By using different combinations of the MAB in non-competitive immunoassays of human sera, the application found that increased clinical specificity is achieved by measuring both free PSA and PSA-ACT complex and that the ratios between free PSA/total PSA and free PSA/PSA-ACT complex are significantly different between benign prostatic hyperplasia and prostate cancer patients.
MAB specific for free PSA and those reactive with PSA-ACT complex are commercially available, for example, from CanAg Diagnostics AB, Gothenburg, Sweden.
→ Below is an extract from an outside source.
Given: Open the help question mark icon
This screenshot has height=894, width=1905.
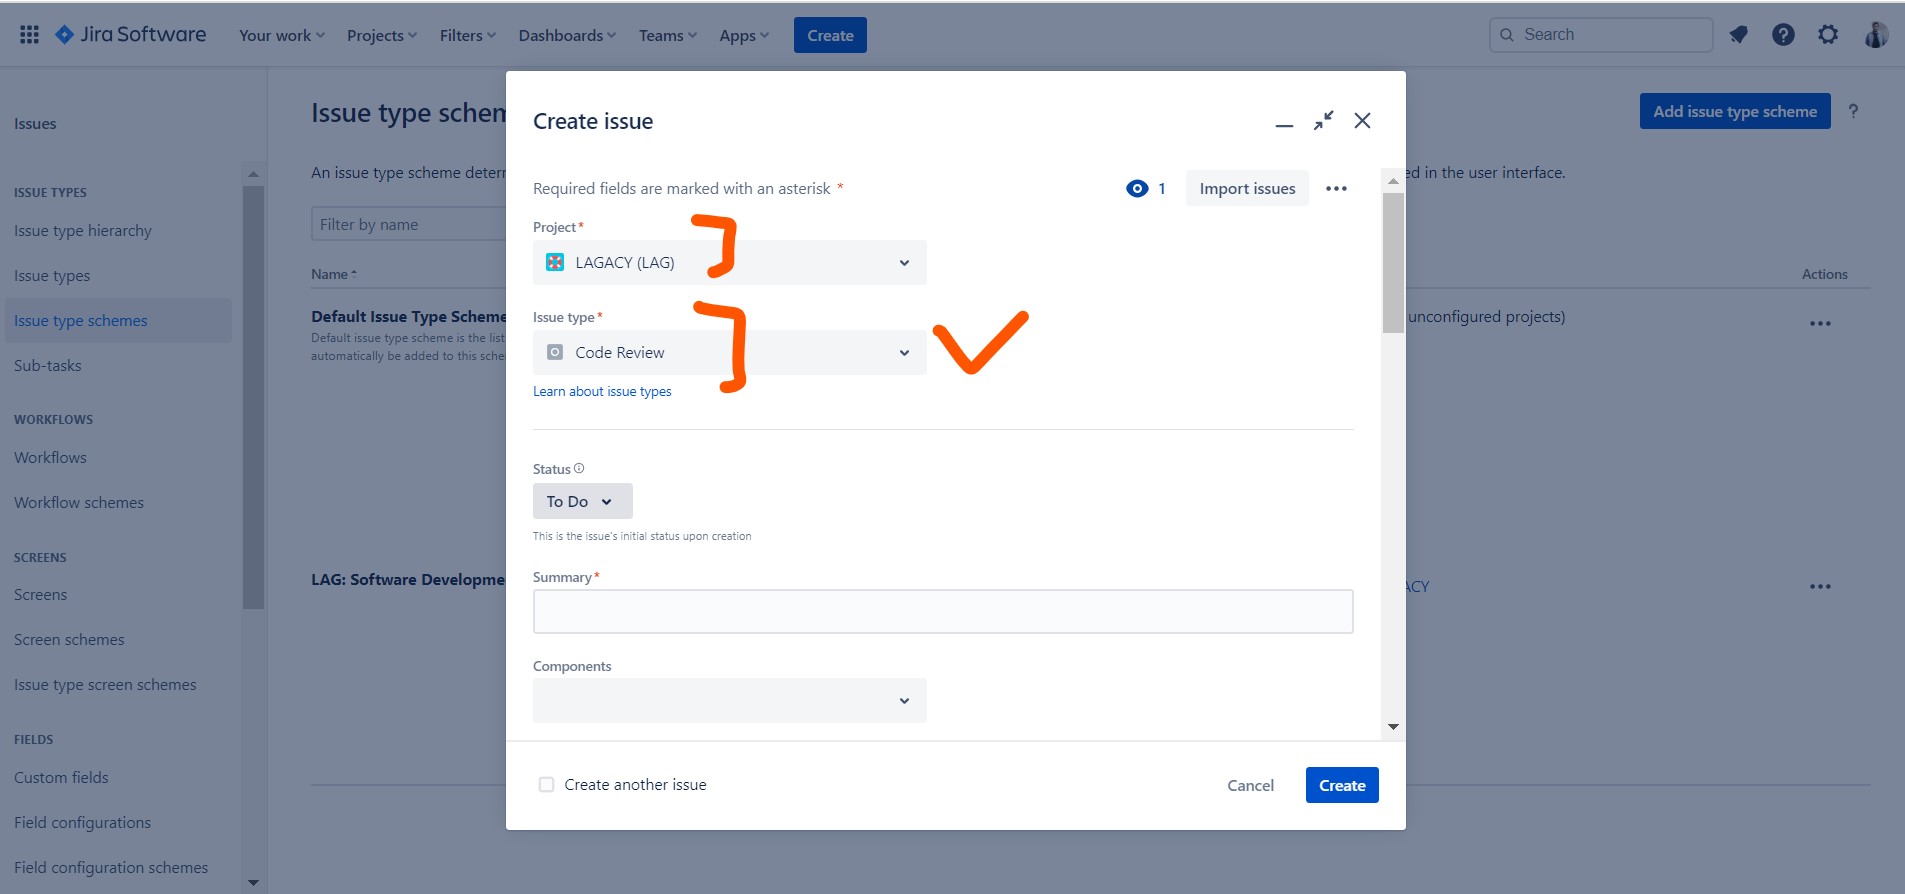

Through inhibition studies and analyses of dose-response of different combinations of their MAB, CanAg Diagnostics AB found at least 9 major antigenic determinant groups on the PSA molecule. One group of its MAB-defined epitopes was exposed both on uncomplexed PSA and PSA-ACT complex, and another group of its MAB-defined epitopes was exposed only in free PSA. (CanAg Diagnostics AB, Nilsson et al., Epitope mapping of PSA, and development of assays for determination of different isoforms of PSA, and the abstract of the same title, Abstract P 38, J. Tumor Marker Oncology, 10th Int'l Conference on Human Tumor Markers, Sep. 8-11, 1993, Bonn, Germany).
Competitive radioimmunoassays for PSA are commercially available (e.g., from PROS-CHECK PSA, Yang Laboratories, Inc., Bellevue, Wash.). PROS-CHECK PSA uses polyclonal rabbit antibodies to PSA, and PSA labelled with Iodine.sup.125.
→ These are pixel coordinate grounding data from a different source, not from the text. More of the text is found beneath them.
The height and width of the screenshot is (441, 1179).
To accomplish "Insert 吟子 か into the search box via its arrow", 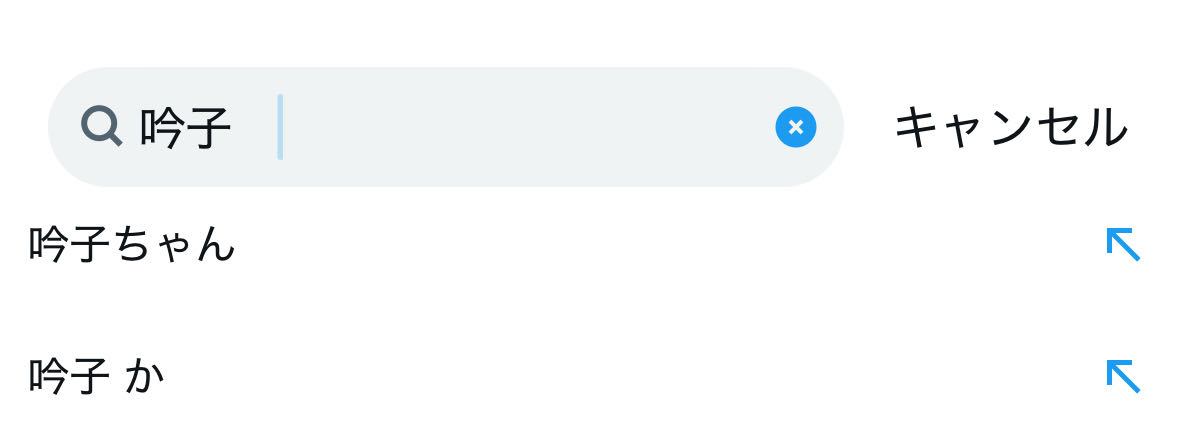I will [1122, 376].
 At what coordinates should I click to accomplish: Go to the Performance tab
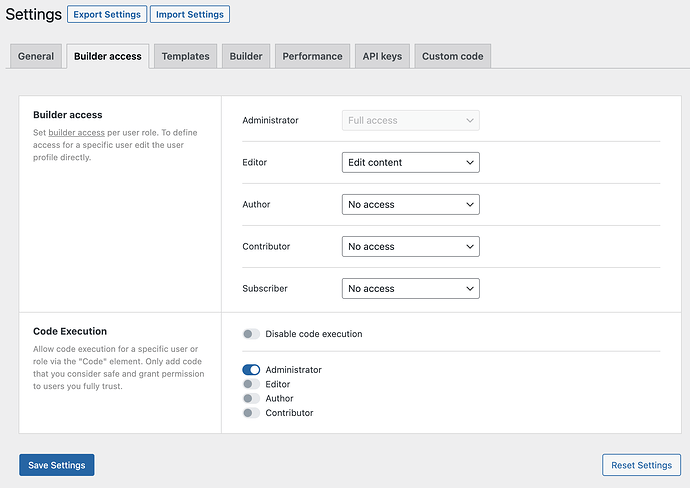pyautogui.click(x=312, y=56)
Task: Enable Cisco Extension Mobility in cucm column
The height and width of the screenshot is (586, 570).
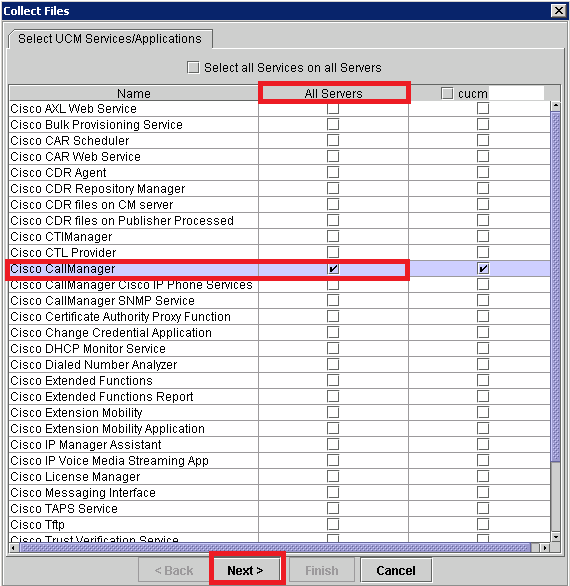Action: tap(483, 413)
Currently, there are two types of PSA non-competitive sandwich immunoassays on the market. The first type are sandwich assays which use two sets of MAB specific for PSA: (1 ) one set of MAB ("capture antibodies") is bound onto a solid phase to capture PSA in a sample, and (2) the other set of MAB ("probe antibodies") is labelled and in free solution to bind the captured PSA for its detection. These assays are herein referred to as "MONO assays". Generally, the binding of these MAB to PSA is not prevented by the binding of ACT to PSA. That is, generally, these MAB can bind both free PSA and the PSA-ACT complex. Examples of such assays are the Hybritech Tandem-E and Tandem-R PSA Assays (Hybritech, La Jolla, Calif.).
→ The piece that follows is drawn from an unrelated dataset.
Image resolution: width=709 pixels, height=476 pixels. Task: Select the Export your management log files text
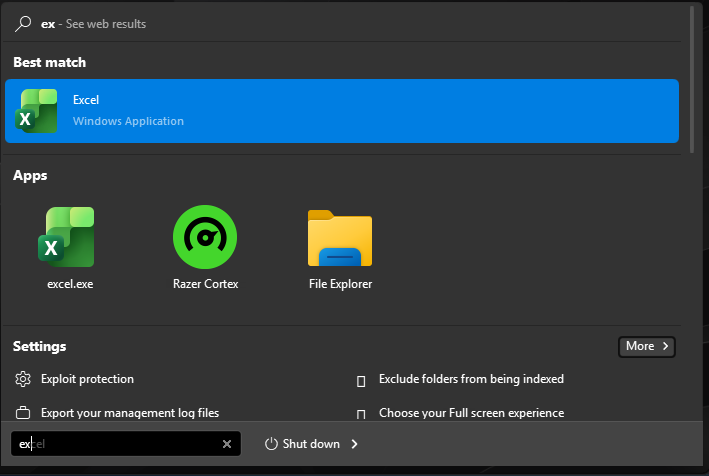point(130,413)
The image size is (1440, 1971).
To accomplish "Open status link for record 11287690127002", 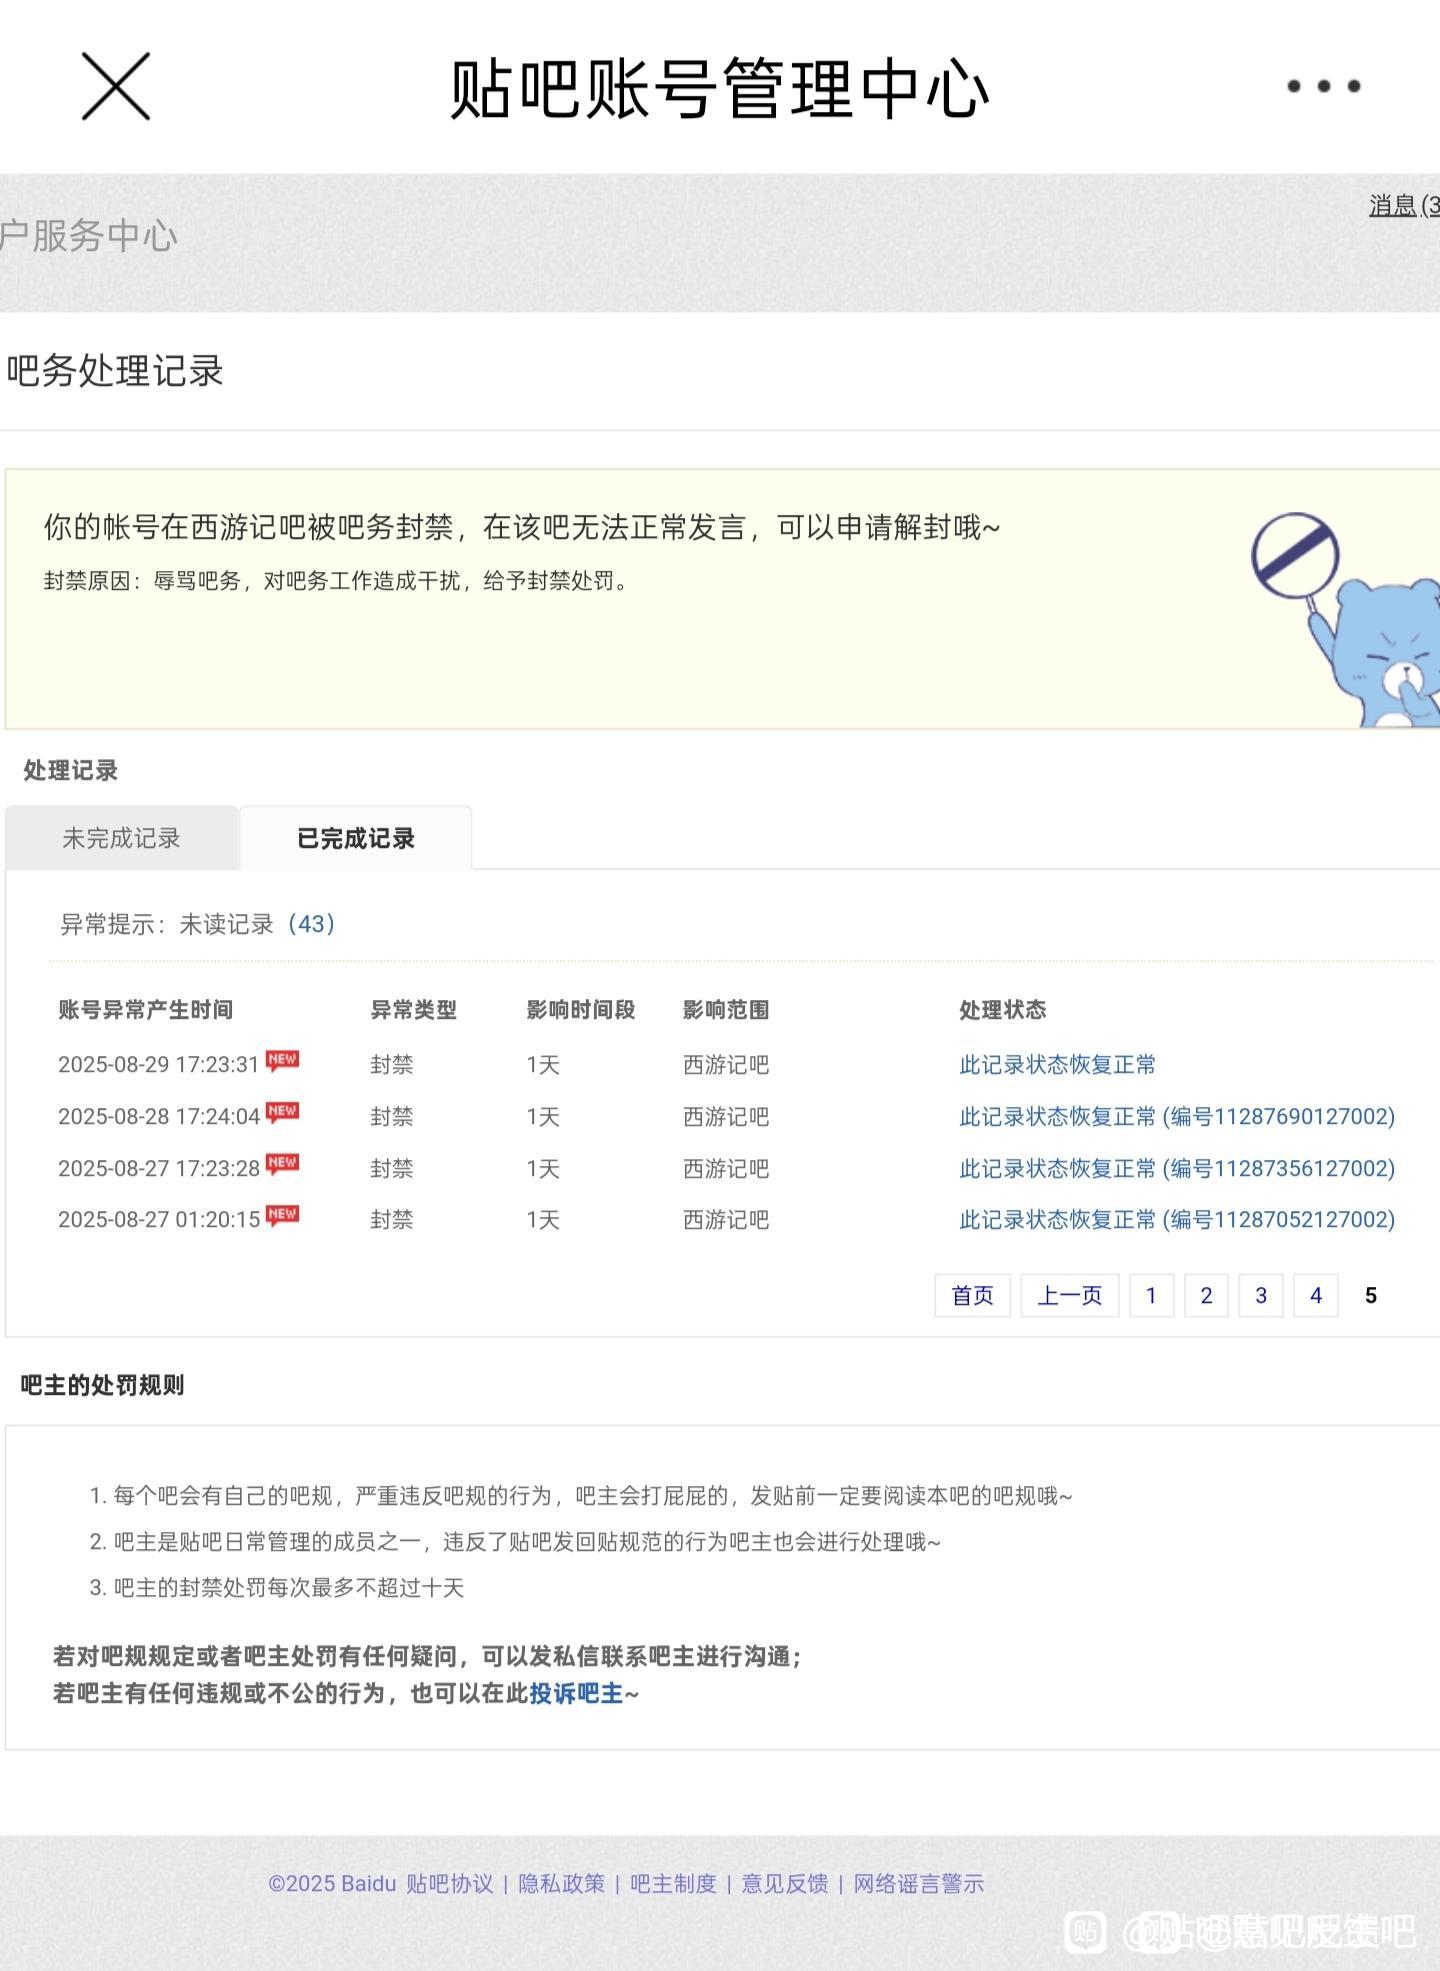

The second type of sandwich assays uses MAB specific for PSA on the solid phase, and polyclonal antibodies to PSA as probe antibodies. Generally, in these assays, the MAB can bind both free PSA and the PSA-ACT complex. In contrast, the pool of polyclonal antibodies contains antibodies which can bind both free PSA and the PSA-ACT complex, and antibodies which can bind free PSA but not the PSA-ACT complex. In the latter case, the epitopes bound by these antibodies are blocked by the binding of the ACT to PSA. Examples of these assays are the Abbott IMx.RTM. PSA Assay (Abbott Laboratories, Abbott Park, Ill.), and the ACS.TM. PSA Assay (Ciba-Corning Diagnostics Corporation, East Walpole, Mass.).
It has been found that the second type of sandwich assays preferentially detects free PSA over that of PSA-ACT complex (this phenomenon is herein referred to as "bias"). On the other hand, some MONO assays do not exhibit such a bias. See Bluestein, B., et al., J. Tumor Marker Oncology, 7(4) 41 (1992).
It has been found that in the serum of patients with benign prostatic hyperplasia (BPH), there are more free PSA than PSA-ACT complexes. On the other hand, in the serum of prostate cancer patients, there are more PSA-ACT complexes than free PSA. (Lilja, H., et al., Clin. Chem., 37:1618 (1991); Stenman, U., et al., Cancer Res., 51:222 ( 1991 ); Lilja, H., et al., Cancer Suppl., 70:230 (1992); Christensson, A., et al., J. Urology, 150: 100 (1993)).